Most CEOs actually, albeit anonymously, do seem to understand the consequences of a leaderless, disunited society. A Yale School of Management poll last month found that most CEOs strongly disapprove of Trump’s job performance. “CEOs are not in the business of divisiveness,” said Jeffrey Sonnefeld, Yale’s senior associate dean for leadership studies. “Their jobs are easier if they don’t have a divided nation, workforce and customers.”
It might be more accurate to say their jobs are possible if they don’t have a divided nation, workforce and customers.
None of us understands how much those divisions will be eased by simply removing Trump from office, and most of us are pretty pessimistic about a V-shaped recovery of the social stability that kept a lid on things. And of course many of us aren’t looking for a return to those days, any more than we want to go back to the good old days before unions demanded the eight-hour day and put an end to child labor.
But I predict this management backlash against employee activism will be contained to companies that don’t require wide social permission to operate.
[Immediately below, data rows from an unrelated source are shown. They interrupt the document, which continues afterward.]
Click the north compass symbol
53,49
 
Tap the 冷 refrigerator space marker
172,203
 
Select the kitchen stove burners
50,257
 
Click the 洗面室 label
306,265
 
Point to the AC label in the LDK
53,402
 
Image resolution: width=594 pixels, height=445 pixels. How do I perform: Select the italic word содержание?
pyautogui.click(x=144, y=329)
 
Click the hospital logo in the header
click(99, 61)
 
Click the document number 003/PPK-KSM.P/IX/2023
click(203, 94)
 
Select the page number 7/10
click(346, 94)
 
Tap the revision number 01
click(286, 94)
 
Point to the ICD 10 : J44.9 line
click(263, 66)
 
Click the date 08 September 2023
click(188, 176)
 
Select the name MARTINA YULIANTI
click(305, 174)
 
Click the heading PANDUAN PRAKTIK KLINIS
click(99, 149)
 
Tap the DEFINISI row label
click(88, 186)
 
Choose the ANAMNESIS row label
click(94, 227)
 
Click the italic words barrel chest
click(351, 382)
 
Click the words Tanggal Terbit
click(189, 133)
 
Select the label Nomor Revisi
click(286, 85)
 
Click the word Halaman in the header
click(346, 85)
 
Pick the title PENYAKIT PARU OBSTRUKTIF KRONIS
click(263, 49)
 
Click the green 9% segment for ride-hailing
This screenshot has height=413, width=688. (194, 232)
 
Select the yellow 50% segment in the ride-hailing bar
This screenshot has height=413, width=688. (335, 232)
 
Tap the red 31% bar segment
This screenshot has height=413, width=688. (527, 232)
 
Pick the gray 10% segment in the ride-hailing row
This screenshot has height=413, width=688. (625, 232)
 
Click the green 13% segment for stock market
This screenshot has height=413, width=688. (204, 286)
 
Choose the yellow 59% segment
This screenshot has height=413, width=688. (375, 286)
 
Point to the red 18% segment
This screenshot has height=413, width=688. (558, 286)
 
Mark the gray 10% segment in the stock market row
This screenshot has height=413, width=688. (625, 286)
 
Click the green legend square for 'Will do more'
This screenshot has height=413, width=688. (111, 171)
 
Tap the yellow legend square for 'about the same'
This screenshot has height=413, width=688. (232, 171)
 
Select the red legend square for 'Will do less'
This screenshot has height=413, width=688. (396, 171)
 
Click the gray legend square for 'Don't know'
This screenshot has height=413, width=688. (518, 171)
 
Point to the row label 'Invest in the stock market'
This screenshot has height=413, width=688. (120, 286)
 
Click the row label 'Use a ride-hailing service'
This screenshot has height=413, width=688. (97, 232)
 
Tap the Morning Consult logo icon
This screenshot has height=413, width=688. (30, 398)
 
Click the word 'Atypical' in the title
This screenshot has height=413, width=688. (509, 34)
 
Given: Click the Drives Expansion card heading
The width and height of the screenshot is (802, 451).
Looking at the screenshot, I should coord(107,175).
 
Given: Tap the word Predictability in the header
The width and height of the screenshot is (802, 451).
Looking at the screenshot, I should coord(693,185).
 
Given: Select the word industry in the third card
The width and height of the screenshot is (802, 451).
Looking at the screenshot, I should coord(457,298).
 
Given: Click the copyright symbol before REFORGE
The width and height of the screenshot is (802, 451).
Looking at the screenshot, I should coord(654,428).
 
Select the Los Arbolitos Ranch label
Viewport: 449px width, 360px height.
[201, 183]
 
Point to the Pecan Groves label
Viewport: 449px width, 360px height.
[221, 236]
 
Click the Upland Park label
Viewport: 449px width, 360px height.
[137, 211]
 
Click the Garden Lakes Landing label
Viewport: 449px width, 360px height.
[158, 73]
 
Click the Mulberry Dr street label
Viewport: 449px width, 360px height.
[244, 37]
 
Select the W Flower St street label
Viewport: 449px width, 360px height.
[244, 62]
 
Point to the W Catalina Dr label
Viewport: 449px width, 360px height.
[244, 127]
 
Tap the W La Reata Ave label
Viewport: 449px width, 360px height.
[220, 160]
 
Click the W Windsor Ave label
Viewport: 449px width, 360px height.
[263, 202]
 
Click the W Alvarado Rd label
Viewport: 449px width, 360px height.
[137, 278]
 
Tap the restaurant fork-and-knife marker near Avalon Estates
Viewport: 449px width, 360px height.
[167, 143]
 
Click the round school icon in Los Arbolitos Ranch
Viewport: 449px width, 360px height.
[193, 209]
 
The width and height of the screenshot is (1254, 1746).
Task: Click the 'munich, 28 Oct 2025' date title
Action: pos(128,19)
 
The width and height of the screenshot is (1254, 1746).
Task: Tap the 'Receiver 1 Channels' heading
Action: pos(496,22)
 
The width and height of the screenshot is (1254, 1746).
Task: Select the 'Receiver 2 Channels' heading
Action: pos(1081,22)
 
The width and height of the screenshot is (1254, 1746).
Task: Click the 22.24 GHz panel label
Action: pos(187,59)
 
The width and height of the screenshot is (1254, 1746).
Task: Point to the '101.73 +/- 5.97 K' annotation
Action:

And even at those organizations, these CEOs’ temper tantrums will be short-lived. “The episode where Andy lost his cool.” Let’s make a note to check back on Coinbase and New Relic in a couple years.
Most companies and their CEOs? For the foreseeable future, they are going to have to figure out how to be examples of the change their employees, customers and investors want to see in society—or at least, islands of sanity and stability and empathy that their stakeholders need in order to call it a society at all.
And they’re going to have to find a way to steer their companies through a pandemic and a recession in the meantime.
And for CEOs who don’t like it? We want to thank you for your contributions, and we wish you the very best.